= What you are asked to do =
Nothing in the records may change when you print them out again.

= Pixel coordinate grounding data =
══════════

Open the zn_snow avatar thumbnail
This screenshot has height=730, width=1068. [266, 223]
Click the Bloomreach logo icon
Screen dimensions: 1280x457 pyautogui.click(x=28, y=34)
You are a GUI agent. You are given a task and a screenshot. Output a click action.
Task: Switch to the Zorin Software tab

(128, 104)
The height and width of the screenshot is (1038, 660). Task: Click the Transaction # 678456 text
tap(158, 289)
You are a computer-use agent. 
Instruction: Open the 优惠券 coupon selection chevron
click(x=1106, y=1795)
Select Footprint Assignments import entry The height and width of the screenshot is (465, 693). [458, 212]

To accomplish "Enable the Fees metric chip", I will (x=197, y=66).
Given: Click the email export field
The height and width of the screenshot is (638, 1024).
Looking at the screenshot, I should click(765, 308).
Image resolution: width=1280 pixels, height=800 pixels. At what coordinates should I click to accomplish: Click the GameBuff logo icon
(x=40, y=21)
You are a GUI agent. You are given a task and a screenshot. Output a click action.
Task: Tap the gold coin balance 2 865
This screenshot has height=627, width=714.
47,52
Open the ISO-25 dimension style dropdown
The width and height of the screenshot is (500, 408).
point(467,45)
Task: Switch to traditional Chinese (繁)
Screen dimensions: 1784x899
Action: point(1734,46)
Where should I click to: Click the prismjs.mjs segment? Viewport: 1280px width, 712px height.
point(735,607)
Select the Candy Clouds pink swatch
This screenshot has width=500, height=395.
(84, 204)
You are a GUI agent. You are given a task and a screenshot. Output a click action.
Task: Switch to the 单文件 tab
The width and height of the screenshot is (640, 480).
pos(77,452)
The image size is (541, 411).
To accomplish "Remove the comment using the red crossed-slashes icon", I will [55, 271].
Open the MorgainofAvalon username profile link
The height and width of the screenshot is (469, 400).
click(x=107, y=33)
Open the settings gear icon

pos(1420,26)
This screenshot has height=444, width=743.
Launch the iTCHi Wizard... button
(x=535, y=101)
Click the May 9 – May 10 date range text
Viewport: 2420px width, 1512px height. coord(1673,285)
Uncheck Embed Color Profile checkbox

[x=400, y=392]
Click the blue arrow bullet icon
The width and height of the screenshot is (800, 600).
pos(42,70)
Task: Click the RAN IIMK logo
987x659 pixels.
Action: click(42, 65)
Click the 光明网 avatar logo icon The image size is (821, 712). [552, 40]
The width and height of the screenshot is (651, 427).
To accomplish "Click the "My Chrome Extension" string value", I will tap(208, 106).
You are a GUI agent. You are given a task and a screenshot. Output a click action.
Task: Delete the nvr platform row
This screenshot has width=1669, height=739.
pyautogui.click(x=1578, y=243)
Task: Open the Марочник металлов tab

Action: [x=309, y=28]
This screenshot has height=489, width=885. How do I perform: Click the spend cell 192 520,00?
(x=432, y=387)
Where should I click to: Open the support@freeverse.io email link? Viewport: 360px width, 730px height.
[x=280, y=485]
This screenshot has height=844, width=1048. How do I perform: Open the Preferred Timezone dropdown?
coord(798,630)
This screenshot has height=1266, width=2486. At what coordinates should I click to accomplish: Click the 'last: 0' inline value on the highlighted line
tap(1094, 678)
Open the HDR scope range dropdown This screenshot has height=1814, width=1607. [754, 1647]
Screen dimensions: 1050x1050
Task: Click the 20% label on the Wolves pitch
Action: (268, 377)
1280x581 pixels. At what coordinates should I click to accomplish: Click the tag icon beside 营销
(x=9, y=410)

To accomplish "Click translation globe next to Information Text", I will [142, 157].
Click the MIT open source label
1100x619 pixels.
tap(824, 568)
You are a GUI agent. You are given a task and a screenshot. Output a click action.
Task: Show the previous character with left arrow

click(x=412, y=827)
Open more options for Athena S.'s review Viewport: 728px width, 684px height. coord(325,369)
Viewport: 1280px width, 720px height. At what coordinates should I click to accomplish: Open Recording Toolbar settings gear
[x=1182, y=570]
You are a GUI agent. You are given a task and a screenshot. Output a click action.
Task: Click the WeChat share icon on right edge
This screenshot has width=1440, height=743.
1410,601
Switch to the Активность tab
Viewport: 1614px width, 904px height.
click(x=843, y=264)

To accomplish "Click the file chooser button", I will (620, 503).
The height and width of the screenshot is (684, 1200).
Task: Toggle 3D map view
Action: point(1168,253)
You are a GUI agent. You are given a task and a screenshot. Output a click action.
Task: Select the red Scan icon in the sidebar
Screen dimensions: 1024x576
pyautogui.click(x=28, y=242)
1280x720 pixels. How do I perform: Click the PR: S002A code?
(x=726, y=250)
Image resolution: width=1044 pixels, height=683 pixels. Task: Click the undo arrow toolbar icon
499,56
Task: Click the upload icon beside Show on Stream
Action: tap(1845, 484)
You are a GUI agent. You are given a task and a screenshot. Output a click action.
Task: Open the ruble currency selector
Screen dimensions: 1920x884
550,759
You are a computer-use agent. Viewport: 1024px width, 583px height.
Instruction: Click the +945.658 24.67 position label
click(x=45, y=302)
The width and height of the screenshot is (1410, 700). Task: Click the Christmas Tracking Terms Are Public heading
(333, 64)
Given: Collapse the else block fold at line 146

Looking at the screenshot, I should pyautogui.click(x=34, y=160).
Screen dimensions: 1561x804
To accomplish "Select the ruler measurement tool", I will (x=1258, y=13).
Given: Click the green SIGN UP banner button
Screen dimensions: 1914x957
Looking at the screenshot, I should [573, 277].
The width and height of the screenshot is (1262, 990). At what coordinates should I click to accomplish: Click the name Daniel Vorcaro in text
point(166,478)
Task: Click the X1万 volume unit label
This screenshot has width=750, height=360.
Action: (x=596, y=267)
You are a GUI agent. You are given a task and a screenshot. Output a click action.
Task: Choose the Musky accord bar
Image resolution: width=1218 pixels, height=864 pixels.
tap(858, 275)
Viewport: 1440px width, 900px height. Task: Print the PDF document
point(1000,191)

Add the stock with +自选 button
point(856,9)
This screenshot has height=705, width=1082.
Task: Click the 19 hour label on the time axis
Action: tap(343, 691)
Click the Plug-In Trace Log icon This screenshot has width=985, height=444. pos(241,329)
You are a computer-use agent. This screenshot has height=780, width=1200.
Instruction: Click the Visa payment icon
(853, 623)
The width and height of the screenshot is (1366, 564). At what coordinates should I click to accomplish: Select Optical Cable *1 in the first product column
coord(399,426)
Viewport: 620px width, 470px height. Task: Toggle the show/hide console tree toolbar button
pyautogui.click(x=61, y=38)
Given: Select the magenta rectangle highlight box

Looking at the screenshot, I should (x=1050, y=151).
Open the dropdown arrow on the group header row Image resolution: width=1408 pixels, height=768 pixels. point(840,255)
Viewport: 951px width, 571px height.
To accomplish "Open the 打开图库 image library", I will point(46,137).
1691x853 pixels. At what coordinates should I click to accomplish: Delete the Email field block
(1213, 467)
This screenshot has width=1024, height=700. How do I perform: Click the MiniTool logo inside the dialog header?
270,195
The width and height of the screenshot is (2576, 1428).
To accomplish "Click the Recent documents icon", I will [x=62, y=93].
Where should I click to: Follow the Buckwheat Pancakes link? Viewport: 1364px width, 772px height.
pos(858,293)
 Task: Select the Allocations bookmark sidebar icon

══════════

= Solution to the exercise =
Open the zn_snow avatar thumbnail
This screenshot has height=730, width=1068. [266, 223]
Click the Bloomreach logo icon
Screen dimensions: 1280x457 pyautogui.click(x=28, y=34)
You are a GUI agent. You are given a task and a screenshot. Output a click action.
Task: Switch to the Zorin Software tab

(128, 104)
The height and width of the screenshot is (1038, 660). Task: Click the Transaction # 678456 text
tap(158, 289)
You are a computer-use agent. 
Instruction: Open the 优惠券 coupon selection chevron
click(x=1106, y=1795)
Select Footprint Assignments import entry The height and width of the screenshot is (465, 693). [458, 212]

To accomplish "Enable the Fees metric chip", I will (x=197, y=66).
Given: Click the email export field
The height and width of the screenshot is (638, 1024).
Looking at the screenshot, I should click(765, 308).
Image resolution: width=1280 pixels, height=800 pixels. At what coordinates should I click to accomplish: Click the GameBuff logo icon
(x=40, y=21)
You are a GUI agent. You are given a task and a screenshot. Output a click action.
Task: Tap the gold coin balance 2 865
This screenshot has height=627, width=714.
47,52
Open the ISO-25 dimension style dropdown
The width and height of the screenshot is (500, 408).
point(467,45)
Task: Switch to traditional Chinese (繁)
Screen dimensions: 1784x899
Action: point(1734,46)
Where should I click to: Click the prismjs.mjs segment? Viewport: 1280px width, 712px height.
point(735,607)
Select the Candy Clouds pink swatch
This screenshot has width=500, height=395.
(84, 204)
You are a GUI agent. You are given a task and a screenshot. Output a click action.
Task: Switch to the 单文件 tab
The width and height of the screenshot is (640, 480).
pos(77,452)
The image size is (541, 411).
To accomplish "Remove the comment using the red crossed-slashes icon", I will [55, 271].
Open the MorgainofAvalon username profile link
The height and width of the screenshot is (469, 400).
click(x=107, y=33)
Open the settings gear icon

pos(1420,26)
This screenshot has height=444, width=743.
Launch the iTCHi Wizard... button
(x=535, y=101)
Click the May 9 – May 10 date range text
Viewport: 2420px width, 1512px height. coord(1673,285)
Uncheck Embed Color Profile checkbox

[x=400, y=392]
Click the blue arrow bullet icon
The width and height of the screenshot is (800, 600).
pos(42,70)
Task: Click the RAN IIMK logo
987x659 pixels.
Action: click(42, 65)
Click the 光明网 avatar logo icon The image size is (821, 712). [552, 40]
The width and height of the screenshot is (651, 427).
To accomplish "Click the "My Chrome Extension" string value", I will tap(208, 106).
You are a GUI agent. You are given a task and a screenshot. Output a click action.
Task: Delete the nvr platform row
This screenshot has width=1669, height=739.
pyautogui.click(x=1578, y=243)
Task: Open the Марочник металлов tab

Action: [x=309, y=28]
This screenshot has height=489, width=885. How do I perform: Click the spend cell 192 520,00?
(x=432, y=387)
Where should I click to: Open the support@freeverse.io email link? Viewport: 360px width, 730px height.
[x=280, y=485]
This screenshot has height=844, width=1048. How do I perform: Open the Preferred Timezone dropdown?
coord(798,630)
This screenshot has height=1266, width=2486. At what coordinates should I click to accomplish: Click the 'last: 0' inline value on the highlighted line
tap(1094, 678)
Open the HDR scope range dropdown This screenshot has height=1814, width=1607. [754, 1647]
Screen dimensions: 1050x1050
Task: Click the 20% label on the Wolves pitch
Action: (268, 377)
1280x581 pixels. At what coordinates should I click to accomplish: Click the tag icon beside 营销
(x=9, y=410)

To accomplish "Click translation globe next to Information Text", I will [142, 157].
Click the MIT open source label
1100x619 pixels.
tap(824, 568)
You are a GUI agent. You are given a task and a screenshot. Output a click action.
Task: Show the previous character with left arrow

click(x=412, y=827)
Open more options for Athena S.'s review Viewport: 728px width, 684px height. coord(325,369)
Viewport: 1280px width, 720px height. At what coordinates should I click to accomplish: Open Recording Toolbar settings gear
[x=1182, y=570]
You are a GUI agent. You are given a task and a screenshot. Output a click action.
Task: Click the WeChat share icon on right edge
This screenshot has width=1440, height=743.
1410,601
Switch to the Активность tab
Viewport: 1614px width, 904px height.
click(x=843, y=264)

To accomplish "Click the file chooser button", I will (620, 503).
The height and width of the screenshot is (684, 1200).
Task: Toggle 3D map view
Action: point(1168,253)
You are a GUI agent. You are given a task and a screenshot. Output a click action.
Task: Select the red Scan icon in the sidebar
Screen dimensions: 1024x576
pyautogui.click(x=28, y=242)
1280x720 pixels. How do I perform: Click the PR: S002A code?
(x=726, y=250)
Image resolution: width=1044 pixels, height=683 pixels. Task: Click the undo arrow toolbar icon
499,56
Task: Click the upload icon beside Show on Stream
Action: tap(1845, 484)
You are a GUI agent. You are given a task and a screenshot. Output a click action.
Task: Open the ruble currency selector
Screen dimensions: 1920x884
550,759
You are a computer-use agent. Viewport: 1024px width, 583px height.
Instruction: Click the +945.658 24.67 position label
click(x=45, y=302)
The width and height of the screenshot is (1410, 700). Task: Click the Christmas Tracking Terms Are Public heading
(333, 64)
Given: Collapse the else block fold at line 146

Looking at the screenshot, I should pyautogui.click(x=34, y=160).
Screen dimensions: 1561x804
To accomplish "Select the ruler measurement tool", I will (x=1258, y=13).
Given: Click the green SIGN UP banner button
Screen dimensions: 1914x957
Looking at the screenshot, I should [573, 277].
The width and height of the screenshot is (1262, 990). At what coordinates should I click to accomplish: Click the name Daniel Vorcaro in text
point(166,478)
Task: Click the X1万 volume unit label
This screenshot has width=750, height=360.
Action: (x=596, y=267)
You are a GUI agent. You are given a task and a screenshot. Output a click action.
Task: Choose the Musky accord bar
Image resolution: width=1218 pixels, height=864 pixels.
tap(858, 275)
Viewport: 1440px width, 900px height. Task: Print the PDF document
point(1000,191)

Add the stock with +自选 button
point(856,9)
This screenshot has height=705, width=1082.
Task: Click the 19 hour label on the time axis
Action: tap(343, 691)
Click the Plug-In Trace Log icon This screenshot has width=985, height=444. pos(241,329)
You are a computer-use agent. This screenshot has height=780, width=1200.
Instruction: Click the Visa payment icon
(853, 623)
The width and height of the screenshot is (1366, 564). At what coordinates should I click to accomplish: Select Optical Cable *1 in the first product column
coord(399,426)
Viewport: 620px width, 470px height. Task: Toggle the show/hide console tree toolbar button
pyautogui.click(x=61, y=38)
Given: Select the magenta rectangle highlight box

Looking at the screenshot, I should (x=1050, y=151).
Open the dropdown arrow on the group header row Image resolution: width=1408 pixels, height=768 pixels. point(840,255)
Viewport: 951px width, 571px height.
To accomplish "Open the 打开图库 image library", I will point(46,137).
1691x853 pixels. At what coordinates should I click to accomplish: Delete the Email field block
(1213, 467)
This screenshot has width=1024, height=700. How do I perform: Click the MiniTool logo inside the dialog header?
270,195
The width and height of the screenshot is (2576, 1428).
To accomplish "Click the Recent documents icon", I will [x=62, y=93].
Where should I click to: Follow the Buckwheat Pancakes link? Viewport: 1364px width, 772px height.
pos(858,293)
 Task: Select the Allocations bookmark sidebar icon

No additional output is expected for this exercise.